* [あなたの課題]:
1. 映画『ふきげんな過去』を扱った文章から、「二階堂ふみと小泉今日子のW主」で始まり「いたかったことは何なの?と。」で終わる部分を一字一句そのまま引用してください。
2. 映画『ふきげんな過去』を扱った文章は何を述べていますか。2文でまとめてください。

* [ページ抜粋]:

○ ○ ○

※この記事はネタバレを含みます。
どんな映画も人それぞれ好き嫌いがあって当然。例えば「この映画は見る人を選ぶよね」と言ったところで「そんなのどの映画も同じでしょう」という話なわけですが、そんな中でも一際見る人を選ぶ映画があります。無理な人は、もう途中でドロップアウトしてしまうくらいのレベルで・・・。
二階堂ふみと小泉今日子のW主演で描かれる映画『ふきげんな過去』は、死んだはずの母と娘の再会をまわりくどく描いた、とってもクセの強いハートフルストーリーです。
最後まで見てもちょっと意味不明・・・って方は多いのではないでしょうか?果子に笑顔が生まれて良かったけど、結局この映画が言いたかったことは何なの?と。
でも、ちょっと待ってほしい。少しだけ深堀りしてみれば『ふきげんな過去』の暖かく切ない魅力に気づくことができるはずです。
- 果子はなぜワニを探していたのか
- 母の未来子との再会にはどんな意味があったのか
- なぜ果子は笑うことができたのか
そんな疑問を私なりに考察しまとめました。

○ ○ ○

* [データ部分]:
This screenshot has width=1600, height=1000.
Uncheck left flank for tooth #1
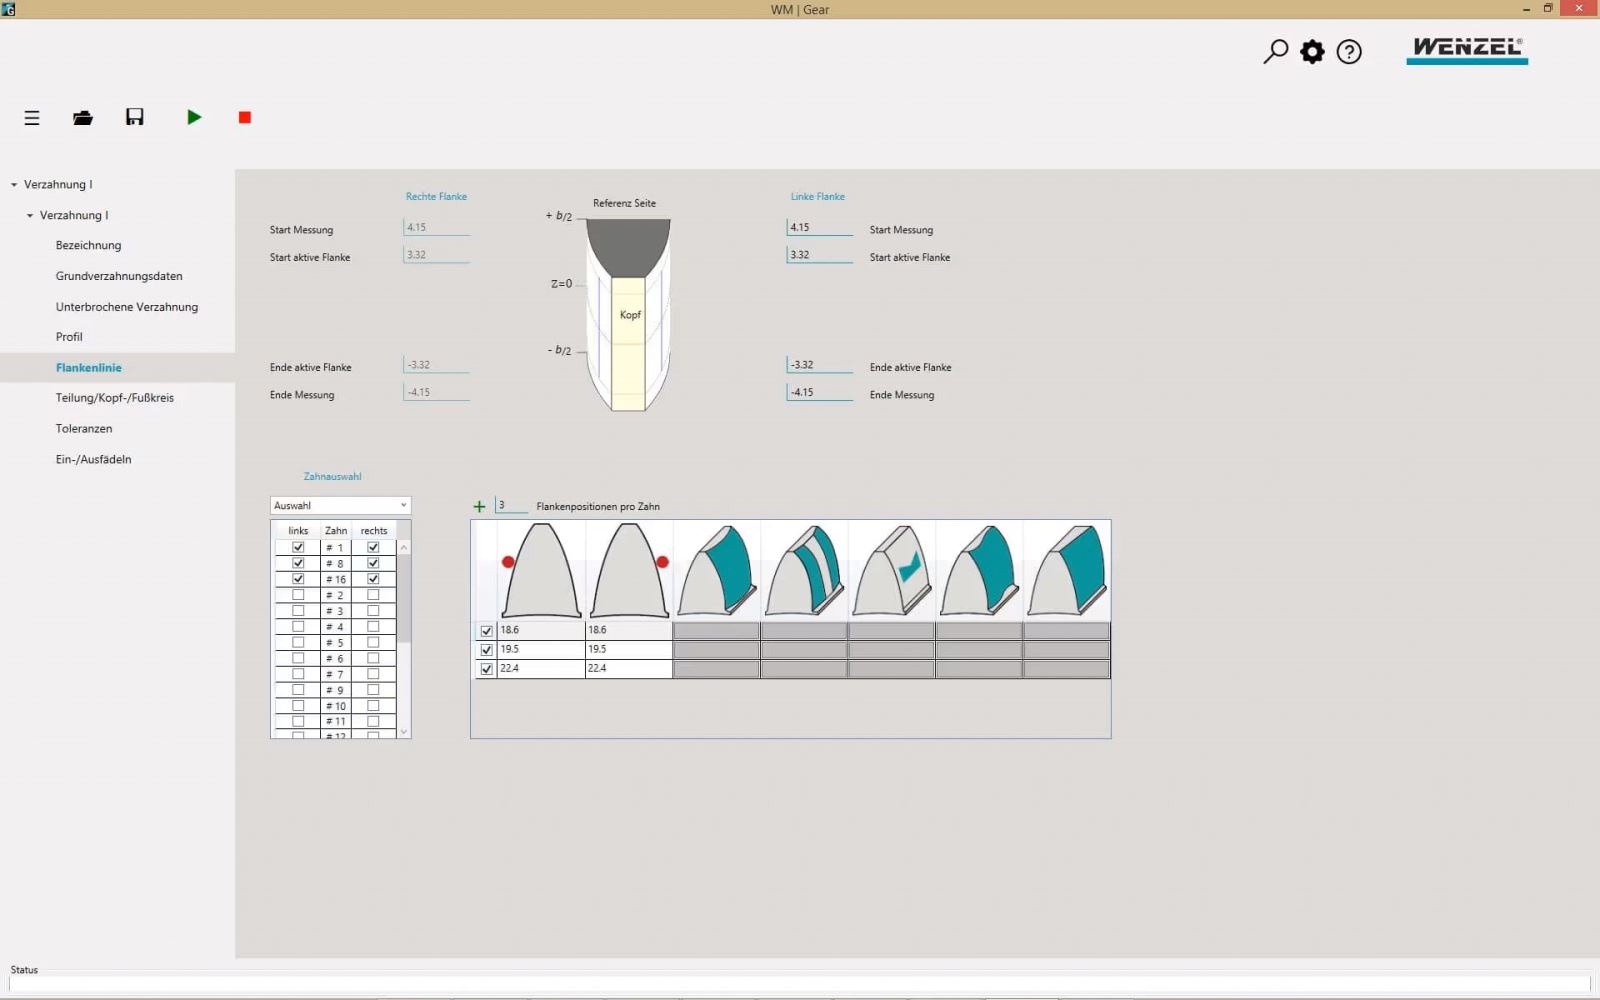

○ ○ ○

* [各課題の解答]:
1.
二階堂ふみと小泉今日子のW主演で描かれる映画『ふきげんな過去』は、死んだはずの母と娘の再会をまわりくどく描いた、とってもクセの強いハートフルストーリーです。
最後まで見てもちょっと意味不明・・・って方は多いのではないでしょうか?果子に笑顔が生まれて良かったけど、結局この映画が言いたかったことは何なの?と。

2. 二階堂ふみと小泉今日子がW主演する『ふきげんな過去』は、死んだはずの母と娘の再会をまわりくどく描いたクセの強いハートフルストーリーで、見る人を選び、最後まで見ても意味がよくわからないと感じる人が多いのではないかと述べられています。そのうえで、果子がなぜワニを探していたのか、母の未来子との再会にどんな意味があったのか、なぜ果子は笑えたのかという疑問を考察し、作品の暖かく切ない魅力に迫るとしています。